Posted April 23, 2020
Last modified April 23, 2020
By Nancy Lloyd
The joy of teaching lies in seeing the whole class come alive, with everyone on target and enjoying the work. Working with the Telling Room process makes that happen more often than not. The Telling Room is a Portland-based educational nonprofit that works with students from 6-17 to allow them to tell their stories in their own voices (see: TellingRoom.org).
In October, Telling Room lead teacher Caitlin Schick began a began a two-day-a-week, ten-week residency at the Vinalhaven School with Robb Warren’s fourth and fifth grade class. Wilhemina Ulbrich and I were support teachers, arriving for one day each. The promise that we strangers brought was that every student would become a writer of a very short story—a process called flash fiction—and then become a published author in a book.
With 20 students who are all island neighbors, Robb and his co teacher, Pat Paquet, keep a happy, disciplined classroom, relaxed, and respectful. This made it easy for we strangers “from away” to settle down into focused creativity.
We were peppered with questions. What is a story? What is flash fiction? How long is it? How do you make a book? What is an author? What do we do?
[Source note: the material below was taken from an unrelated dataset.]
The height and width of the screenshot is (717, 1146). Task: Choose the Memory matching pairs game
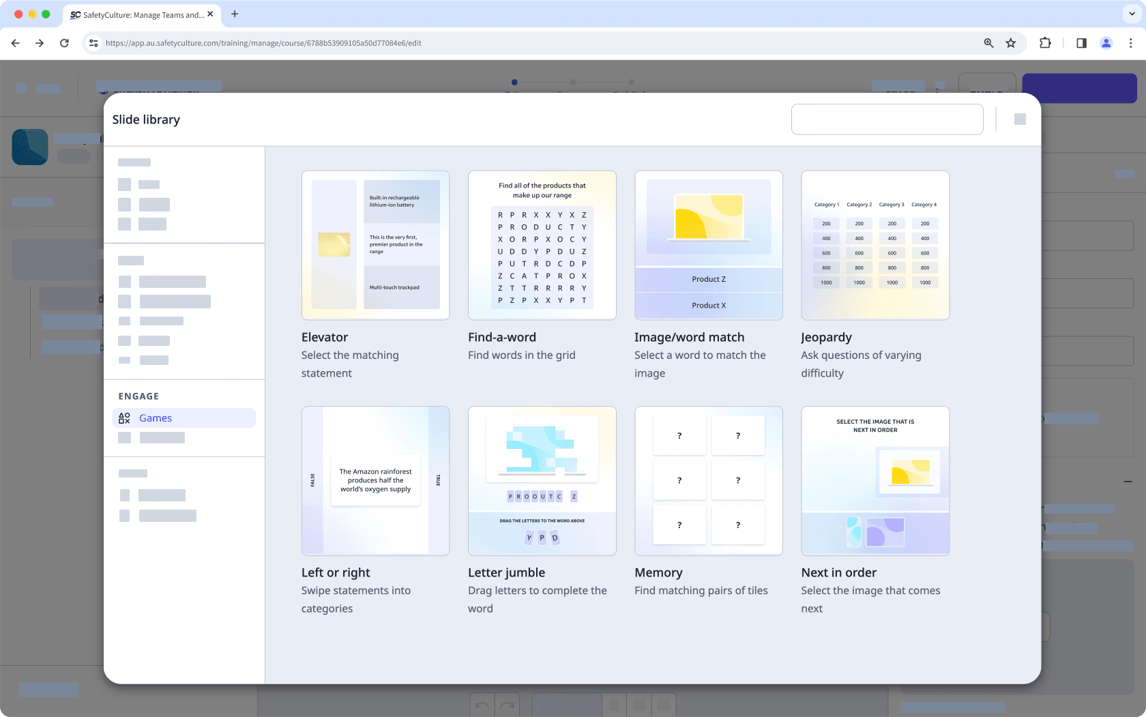click(708, 481)
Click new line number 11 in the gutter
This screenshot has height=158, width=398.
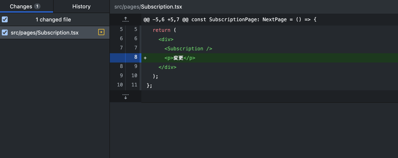[134, 85]
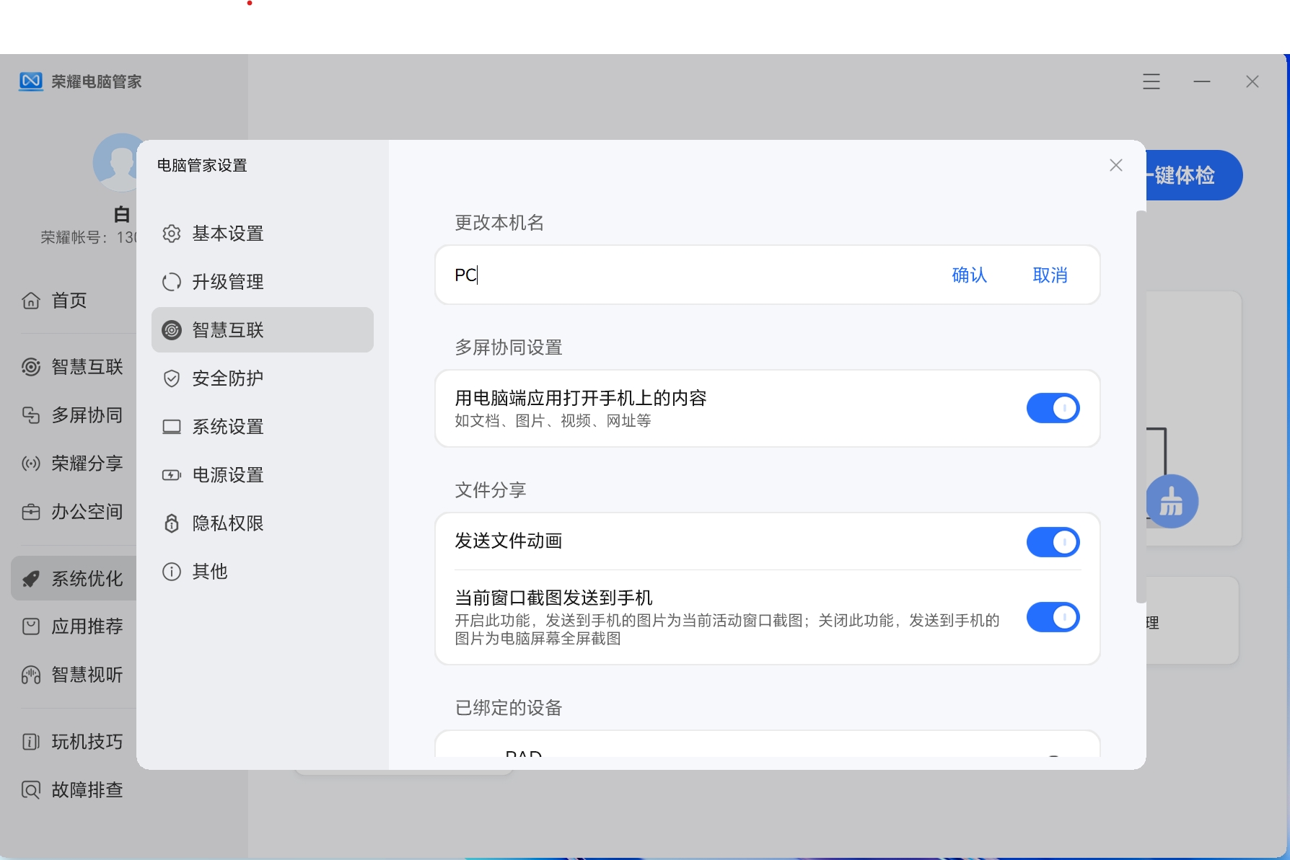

Schick is a superior teacher, warm and firm. As well as assuring each student that their ideas could and would make a good story, she is a lively story teller herself who makes new ideas fun.
Mr. Warren and Ms. Paquet quickly caught on to The Telling Room style. Their classroom reflected insistence on respect and calm behavior. The curricula of alternating games, think time, and writing, reading, and listening helped everyone along the path of watching creativity unfold.
From brainstorming, writing a first draft, self-editing, reading to your neighbor, more editing… what’s missing? Thinking again, final draft, then titles and reading to everyone. And so the stories progressed—slowly, but surely.
Like the clapping rhyme, “Miss Mary Mack, Mack, Mack…” they went over and over their ideas. “It was an abandoned house… There was an alien. We went into the woods and saw a… The tree was alive with a thing. What kind of thing? It was purple. It was an alien, it burst into flames, it came at night…”
And, “I was walking home the same way I always did. The wind blew through the window. Did it smash the window?”
Those days were joyous, but stressful. Would they finish their stories? Would they be stories? Publications director Molly McGrath came up from Portland to take their pictures for the book and explain how a book is made. The tedium of thinking and editing was beginning to pass.
“You mean my story will be in a book?”
“What’s it called?”
Wait! You need to give the book a title. Hmmm. Let’s write ideas on the board and take a vote.
And so it became known as Planet Vinalhaven.
Nancy Lloyd taught as a Peace Corps volunteer at the University of the South In Sousse, Tunisia, then for 16 years taught First Year Composition at Franklin Pierce University in New Hampshire. Now retired, she lives in Camden.